_The problem_.
Reproduce the records below, substituting "Screenshot size:" for each occurrence of "Image resolution:" and leaving everything else unchanged.

Entries taken from a collection:

============

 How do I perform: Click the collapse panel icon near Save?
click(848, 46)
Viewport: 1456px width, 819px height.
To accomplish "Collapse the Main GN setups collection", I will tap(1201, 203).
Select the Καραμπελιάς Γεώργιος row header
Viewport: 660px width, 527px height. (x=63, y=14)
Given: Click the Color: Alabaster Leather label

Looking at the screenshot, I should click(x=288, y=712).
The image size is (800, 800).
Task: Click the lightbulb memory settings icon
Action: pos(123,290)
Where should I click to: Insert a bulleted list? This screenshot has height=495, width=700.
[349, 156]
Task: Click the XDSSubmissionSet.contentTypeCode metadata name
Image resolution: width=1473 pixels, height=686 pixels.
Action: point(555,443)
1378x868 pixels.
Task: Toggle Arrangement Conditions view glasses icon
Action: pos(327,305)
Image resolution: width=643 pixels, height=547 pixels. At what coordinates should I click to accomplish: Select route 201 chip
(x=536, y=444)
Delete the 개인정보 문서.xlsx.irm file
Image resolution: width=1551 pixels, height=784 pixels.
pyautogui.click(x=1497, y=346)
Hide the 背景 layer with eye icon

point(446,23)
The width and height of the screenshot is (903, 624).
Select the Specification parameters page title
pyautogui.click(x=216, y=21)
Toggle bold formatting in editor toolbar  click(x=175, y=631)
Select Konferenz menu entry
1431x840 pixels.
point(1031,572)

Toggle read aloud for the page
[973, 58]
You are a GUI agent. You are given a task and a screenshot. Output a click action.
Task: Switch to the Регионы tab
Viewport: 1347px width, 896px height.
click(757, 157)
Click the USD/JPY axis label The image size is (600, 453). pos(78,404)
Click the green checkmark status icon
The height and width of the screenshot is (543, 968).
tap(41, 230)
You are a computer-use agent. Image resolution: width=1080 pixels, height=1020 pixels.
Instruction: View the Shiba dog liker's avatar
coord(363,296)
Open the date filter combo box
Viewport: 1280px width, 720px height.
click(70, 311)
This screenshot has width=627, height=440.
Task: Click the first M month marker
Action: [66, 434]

============

_Final result_.
 How do I perform: Click the collapse panel icon near Save?
click(848, 46)
Viewport: 1456px width, 819px height.
To accomplish "Collapse the Main GN setups collection", I will tap(1201, 203).
Select the Καραμπελιάς Γεώργιος row header
Viewport: 660px width, 527px height. (x=63, y=14)
Given: Click the Color: Alabaster Leather label

Looking at the screenshot, I should click(x=288, y=712).
The image size is (800, 800).
Task: Click the lightbulb memory settings icon
Action: pos(123,290)
Where should I click to: Insert a bulleted list? This screenshot has height=495, width=700.
[349, 156]
Task: Click the XDSSubmissionSet.contentTypeCode metadata name
Screenshot size: width=1473 pixels, height=686 pixels.
Action: point(555,443)
1378x868 pixels.
Task: Toggle Arrangement Conditions view glasses icon
Action: pos(327,305)
Screenshot size: width=643 pixels, height=547 pixels. At what coordinates should I click to accomplish: Select route 201 chip
(x=536, y=444)
Delete the 개인정보 문서.xlsx.irm file
Screenshot size: width=1551 pixels, height=784 pixels.
pyautogui.click(x=1497, y=346)
Hide the 背景 layer with eye icon

point(446,23)
The width and height of the screenshot is (903, 624).
Select the Specification parameters page title
pyautogui.click(x=216, y=21)
Toggle bold formatting in editor toolbar  click(x=175, y=631)
Select Konferenz menu entry
1431x840 pixels.
point(1031,572)

Toggle read aloud for the page
[973, 58]
You are a GUI agent. You are given a task and a screenshot. Output a click action.
Task: Switch to the Регионы tab
Viewport: 1347px width, 896px height.
click(757, 157)
Click the USD/JPY axis label The image size is (600, 453). pos(78,404)
Click the green checkmark status icon
The height and width of the screenshot is (543, 968).
tap(41, 230)
You are a computer-use agent. Screenshot size: width=1080 pixels, height=1020 pixels.
Instruction: View the Shiba dog liker's avatar
coord(363,296)
Open the date filter combo box
Viewport: 1280px width, 720px height.
click(70, 311)
This screenshot has width=627, height=440.
Task: Click the first M month marker
Action: [66, 434]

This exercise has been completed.